Details
-
Bug
-
Status: Resolved
-
Critical
-
Resolution: Fixed
-
1.2.0
-
None
Description
Currently, a failure during tablet copy may leave behind a number of different things:
- Downloaded superblock (if the failure falls after TabletCopyClient::Start())
- Downloaded data blocks (if the failure falls during TabletCopyClient::FetchAll())
- Downloaded WAL segments (if the failure falls during TabletCopyClient::FetchAll())
- Downloaded cmeta file (if the failure falls during TabletCopyClient::Finish())
The next time the tserver starts, it'll see that this tablet's state is still TABLET_DATA_COPYING and will tombstone it. That takes care of #1, #3, and #4 (well, it leaves the cmeta file behind as the tombstone, but that's intentional).
Unfortunately, all data blocks are orphaned, because the on-disk superblock has no record of the new blocks, and so they aren't deleted.
We're already tracking a general purpose GC mechanism for data blocks in KUDU-829, but I think this separate JIRA for describing the problem with tablet copy is useful, if only as a reference for users.

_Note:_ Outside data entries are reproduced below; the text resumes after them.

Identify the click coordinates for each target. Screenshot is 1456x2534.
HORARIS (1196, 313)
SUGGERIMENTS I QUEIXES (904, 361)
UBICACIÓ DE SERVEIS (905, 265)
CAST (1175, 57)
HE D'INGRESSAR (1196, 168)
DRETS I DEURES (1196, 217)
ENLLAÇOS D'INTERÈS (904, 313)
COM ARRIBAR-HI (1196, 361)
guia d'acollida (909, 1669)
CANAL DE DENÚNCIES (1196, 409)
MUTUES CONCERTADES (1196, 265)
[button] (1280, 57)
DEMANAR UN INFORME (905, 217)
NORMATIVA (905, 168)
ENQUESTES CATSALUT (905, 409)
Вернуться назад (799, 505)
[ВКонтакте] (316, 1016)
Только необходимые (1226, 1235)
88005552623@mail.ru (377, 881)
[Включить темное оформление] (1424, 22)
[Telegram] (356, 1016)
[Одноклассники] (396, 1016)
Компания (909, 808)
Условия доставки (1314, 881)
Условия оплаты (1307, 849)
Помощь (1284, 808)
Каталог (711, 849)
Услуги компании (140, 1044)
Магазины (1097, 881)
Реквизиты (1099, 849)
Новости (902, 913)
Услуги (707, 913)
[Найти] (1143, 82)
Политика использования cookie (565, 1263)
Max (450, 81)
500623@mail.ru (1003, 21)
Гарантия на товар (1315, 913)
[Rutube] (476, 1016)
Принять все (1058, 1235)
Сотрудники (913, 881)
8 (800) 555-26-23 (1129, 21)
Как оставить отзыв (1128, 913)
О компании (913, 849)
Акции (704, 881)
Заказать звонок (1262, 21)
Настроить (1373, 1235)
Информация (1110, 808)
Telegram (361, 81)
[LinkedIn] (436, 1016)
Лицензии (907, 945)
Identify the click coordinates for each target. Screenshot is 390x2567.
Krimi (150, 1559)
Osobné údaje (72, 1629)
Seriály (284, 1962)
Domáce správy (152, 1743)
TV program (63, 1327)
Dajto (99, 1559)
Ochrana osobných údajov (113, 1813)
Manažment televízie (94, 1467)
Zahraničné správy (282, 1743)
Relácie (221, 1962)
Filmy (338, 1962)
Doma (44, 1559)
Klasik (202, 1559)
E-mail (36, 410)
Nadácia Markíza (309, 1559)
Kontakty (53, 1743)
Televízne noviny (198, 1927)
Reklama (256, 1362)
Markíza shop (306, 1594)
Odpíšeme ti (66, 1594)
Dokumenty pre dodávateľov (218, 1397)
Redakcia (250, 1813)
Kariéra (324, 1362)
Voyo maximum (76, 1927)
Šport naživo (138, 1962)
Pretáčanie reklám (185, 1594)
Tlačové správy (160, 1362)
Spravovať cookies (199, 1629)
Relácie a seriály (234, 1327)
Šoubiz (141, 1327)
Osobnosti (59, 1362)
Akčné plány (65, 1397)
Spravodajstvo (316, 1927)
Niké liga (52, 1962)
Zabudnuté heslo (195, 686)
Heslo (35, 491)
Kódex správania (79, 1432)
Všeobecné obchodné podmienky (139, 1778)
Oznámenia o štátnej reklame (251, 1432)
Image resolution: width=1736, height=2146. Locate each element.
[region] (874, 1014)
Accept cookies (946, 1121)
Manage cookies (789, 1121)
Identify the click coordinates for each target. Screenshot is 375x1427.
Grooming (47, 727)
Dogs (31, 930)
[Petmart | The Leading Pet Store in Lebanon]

Separately, it may be worth addressing these issues for failures that don't result in tserver crashes, such as intermittent network outages between tservers. A long lived tserver won't GC for some time, and it'd be nice to reclaim the disk space used by these orphaned objects in the interim, not to mention that implementing this kind of "GC" for data blocks is a lot easier than a general purpose GC.